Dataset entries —
● ● ● ● ● ● ●

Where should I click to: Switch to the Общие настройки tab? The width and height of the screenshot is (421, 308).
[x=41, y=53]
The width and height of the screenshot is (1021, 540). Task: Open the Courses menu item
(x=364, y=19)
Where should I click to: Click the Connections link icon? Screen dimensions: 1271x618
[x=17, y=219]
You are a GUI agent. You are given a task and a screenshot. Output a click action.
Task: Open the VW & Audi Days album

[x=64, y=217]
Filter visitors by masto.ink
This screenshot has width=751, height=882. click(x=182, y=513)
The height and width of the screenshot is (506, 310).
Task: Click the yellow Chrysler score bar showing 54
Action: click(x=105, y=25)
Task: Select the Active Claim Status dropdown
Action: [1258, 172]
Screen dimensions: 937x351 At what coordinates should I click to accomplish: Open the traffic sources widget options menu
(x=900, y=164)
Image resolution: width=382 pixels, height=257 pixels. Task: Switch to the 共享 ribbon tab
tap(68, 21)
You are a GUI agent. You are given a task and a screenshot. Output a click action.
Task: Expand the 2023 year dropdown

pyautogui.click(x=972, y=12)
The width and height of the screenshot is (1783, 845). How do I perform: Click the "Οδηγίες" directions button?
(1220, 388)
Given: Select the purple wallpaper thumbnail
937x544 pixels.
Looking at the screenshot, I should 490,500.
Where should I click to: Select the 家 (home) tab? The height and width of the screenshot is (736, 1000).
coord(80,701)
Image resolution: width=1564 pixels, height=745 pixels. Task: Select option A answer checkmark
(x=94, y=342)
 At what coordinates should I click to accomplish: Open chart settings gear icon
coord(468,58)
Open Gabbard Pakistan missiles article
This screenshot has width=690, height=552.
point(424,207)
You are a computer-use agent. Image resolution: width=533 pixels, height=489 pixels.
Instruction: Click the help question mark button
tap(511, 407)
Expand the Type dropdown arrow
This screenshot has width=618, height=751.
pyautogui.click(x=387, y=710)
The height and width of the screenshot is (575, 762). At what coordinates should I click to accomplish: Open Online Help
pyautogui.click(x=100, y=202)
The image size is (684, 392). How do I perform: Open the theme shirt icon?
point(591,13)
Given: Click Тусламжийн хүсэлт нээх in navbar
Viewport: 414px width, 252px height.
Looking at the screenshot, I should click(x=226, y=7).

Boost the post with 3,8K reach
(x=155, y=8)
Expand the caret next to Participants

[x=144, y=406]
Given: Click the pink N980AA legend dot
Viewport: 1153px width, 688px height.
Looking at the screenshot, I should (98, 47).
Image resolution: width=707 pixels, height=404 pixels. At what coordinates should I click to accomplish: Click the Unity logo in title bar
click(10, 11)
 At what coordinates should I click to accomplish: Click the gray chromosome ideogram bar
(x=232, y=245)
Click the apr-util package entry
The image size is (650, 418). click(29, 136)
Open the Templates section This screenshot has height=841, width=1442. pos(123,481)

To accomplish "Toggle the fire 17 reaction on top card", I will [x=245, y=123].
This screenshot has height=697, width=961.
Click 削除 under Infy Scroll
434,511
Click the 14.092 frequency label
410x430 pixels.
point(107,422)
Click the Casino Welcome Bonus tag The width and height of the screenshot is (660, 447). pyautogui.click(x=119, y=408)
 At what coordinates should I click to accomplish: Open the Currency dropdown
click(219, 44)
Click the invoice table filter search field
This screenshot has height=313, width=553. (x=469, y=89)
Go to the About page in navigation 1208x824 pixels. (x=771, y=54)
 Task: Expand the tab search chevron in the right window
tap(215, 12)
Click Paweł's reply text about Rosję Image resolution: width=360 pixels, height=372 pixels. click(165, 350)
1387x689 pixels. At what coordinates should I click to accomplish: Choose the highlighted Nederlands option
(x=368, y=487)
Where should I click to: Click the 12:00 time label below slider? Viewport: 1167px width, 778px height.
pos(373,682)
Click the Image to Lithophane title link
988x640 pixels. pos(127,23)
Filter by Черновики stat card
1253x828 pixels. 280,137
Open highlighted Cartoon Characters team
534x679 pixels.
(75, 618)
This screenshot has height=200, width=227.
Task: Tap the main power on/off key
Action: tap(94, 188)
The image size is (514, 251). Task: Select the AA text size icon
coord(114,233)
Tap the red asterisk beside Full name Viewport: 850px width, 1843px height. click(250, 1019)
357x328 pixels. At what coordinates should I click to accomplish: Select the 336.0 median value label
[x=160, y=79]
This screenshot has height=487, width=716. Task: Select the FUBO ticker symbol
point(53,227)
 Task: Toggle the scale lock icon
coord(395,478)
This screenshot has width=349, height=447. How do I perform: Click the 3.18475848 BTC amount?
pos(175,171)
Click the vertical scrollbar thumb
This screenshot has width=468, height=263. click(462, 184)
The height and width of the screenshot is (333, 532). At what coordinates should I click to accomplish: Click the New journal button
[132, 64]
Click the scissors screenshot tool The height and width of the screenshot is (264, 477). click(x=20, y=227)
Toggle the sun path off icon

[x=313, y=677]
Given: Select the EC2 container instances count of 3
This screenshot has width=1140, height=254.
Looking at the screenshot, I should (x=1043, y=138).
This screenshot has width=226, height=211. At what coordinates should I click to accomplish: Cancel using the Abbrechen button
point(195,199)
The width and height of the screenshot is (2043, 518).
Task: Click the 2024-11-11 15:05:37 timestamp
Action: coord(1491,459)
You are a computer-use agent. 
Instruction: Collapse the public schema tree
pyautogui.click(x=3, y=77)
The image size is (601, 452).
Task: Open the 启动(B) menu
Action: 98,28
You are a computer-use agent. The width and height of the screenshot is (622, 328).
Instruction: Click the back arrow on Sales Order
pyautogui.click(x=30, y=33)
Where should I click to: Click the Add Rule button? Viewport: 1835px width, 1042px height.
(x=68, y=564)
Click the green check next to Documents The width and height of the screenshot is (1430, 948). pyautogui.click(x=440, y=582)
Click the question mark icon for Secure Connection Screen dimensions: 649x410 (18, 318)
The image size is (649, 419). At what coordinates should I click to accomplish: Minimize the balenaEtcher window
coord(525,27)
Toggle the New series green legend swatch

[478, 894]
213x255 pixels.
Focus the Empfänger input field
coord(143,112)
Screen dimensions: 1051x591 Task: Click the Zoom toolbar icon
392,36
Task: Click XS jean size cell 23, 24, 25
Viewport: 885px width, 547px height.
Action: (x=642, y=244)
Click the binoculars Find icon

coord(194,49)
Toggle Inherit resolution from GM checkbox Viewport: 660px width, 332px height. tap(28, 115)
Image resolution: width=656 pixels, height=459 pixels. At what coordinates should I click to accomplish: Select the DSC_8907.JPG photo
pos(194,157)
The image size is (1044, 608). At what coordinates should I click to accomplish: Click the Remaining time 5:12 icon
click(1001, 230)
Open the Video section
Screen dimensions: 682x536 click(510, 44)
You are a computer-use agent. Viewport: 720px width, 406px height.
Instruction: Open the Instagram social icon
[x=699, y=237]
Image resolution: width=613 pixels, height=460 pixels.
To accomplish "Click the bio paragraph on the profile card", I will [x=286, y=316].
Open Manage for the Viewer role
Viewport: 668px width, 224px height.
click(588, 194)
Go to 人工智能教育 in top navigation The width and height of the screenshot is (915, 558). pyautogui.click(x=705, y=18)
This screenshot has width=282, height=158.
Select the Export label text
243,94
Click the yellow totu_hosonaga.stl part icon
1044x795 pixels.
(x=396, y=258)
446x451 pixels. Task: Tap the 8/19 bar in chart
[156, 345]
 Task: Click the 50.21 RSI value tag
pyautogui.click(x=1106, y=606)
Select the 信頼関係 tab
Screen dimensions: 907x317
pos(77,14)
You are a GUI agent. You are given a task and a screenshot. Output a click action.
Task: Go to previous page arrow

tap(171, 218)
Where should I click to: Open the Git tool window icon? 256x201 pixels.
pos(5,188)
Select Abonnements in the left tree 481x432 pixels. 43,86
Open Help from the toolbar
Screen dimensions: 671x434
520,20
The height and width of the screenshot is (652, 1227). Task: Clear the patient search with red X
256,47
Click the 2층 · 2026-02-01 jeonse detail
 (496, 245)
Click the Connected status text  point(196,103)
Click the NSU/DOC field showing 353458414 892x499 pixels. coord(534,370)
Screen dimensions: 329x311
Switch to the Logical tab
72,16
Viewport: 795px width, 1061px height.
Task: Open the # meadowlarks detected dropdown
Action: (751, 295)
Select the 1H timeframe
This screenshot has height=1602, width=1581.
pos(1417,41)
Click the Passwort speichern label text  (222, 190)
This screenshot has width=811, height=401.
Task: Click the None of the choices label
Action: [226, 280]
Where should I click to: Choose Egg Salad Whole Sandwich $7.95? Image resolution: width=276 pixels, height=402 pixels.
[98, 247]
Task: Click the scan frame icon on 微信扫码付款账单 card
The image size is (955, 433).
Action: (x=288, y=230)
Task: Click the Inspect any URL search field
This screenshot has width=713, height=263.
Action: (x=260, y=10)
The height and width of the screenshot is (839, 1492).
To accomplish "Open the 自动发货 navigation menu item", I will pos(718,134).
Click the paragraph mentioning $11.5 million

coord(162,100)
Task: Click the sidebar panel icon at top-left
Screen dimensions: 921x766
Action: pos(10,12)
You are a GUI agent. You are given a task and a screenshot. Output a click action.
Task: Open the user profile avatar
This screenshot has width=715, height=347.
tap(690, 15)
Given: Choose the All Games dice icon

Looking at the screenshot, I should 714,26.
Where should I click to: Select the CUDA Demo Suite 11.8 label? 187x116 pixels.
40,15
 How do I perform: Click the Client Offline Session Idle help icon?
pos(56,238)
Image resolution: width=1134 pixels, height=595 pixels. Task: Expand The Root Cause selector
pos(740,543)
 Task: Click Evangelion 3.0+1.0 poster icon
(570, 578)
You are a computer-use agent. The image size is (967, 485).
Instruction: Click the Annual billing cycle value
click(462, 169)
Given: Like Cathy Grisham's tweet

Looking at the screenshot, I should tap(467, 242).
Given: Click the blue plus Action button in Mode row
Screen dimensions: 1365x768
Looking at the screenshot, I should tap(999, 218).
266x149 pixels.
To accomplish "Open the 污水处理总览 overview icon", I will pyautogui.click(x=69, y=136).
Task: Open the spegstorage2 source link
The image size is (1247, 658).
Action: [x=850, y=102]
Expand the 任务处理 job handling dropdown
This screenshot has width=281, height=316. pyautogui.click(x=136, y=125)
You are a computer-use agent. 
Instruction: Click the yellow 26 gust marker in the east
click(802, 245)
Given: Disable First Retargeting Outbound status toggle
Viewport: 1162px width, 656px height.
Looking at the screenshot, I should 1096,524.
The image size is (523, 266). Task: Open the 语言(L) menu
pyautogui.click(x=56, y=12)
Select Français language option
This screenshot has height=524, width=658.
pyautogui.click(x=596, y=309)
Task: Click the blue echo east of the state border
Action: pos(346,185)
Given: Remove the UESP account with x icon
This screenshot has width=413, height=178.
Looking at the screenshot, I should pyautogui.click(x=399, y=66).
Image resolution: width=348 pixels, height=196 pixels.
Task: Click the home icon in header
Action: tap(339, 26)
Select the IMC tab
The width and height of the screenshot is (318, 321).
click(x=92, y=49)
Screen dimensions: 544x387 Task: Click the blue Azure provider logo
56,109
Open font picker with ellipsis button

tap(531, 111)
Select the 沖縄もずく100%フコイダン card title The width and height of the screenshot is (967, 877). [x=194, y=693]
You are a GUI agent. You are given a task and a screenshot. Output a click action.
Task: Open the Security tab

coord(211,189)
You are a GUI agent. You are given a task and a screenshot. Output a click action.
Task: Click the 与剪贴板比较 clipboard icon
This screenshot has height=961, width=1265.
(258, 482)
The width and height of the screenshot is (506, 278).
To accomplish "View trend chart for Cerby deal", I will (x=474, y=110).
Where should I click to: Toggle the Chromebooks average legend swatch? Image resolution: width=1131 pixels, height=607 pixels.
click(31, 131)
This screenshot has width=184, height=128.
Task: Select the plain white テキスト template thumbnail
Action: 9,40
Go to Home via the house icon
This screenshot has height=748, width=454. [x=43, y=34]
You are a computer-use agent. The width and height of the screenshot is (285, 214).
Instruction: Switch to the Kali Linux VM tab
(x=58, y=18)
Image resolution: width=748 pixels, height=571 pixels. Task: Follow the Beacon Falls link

● ● ● ● ● ● ●

Problem —
State how many lines of the entries above include the string "from". The reply is that number alone.

Written solution —
2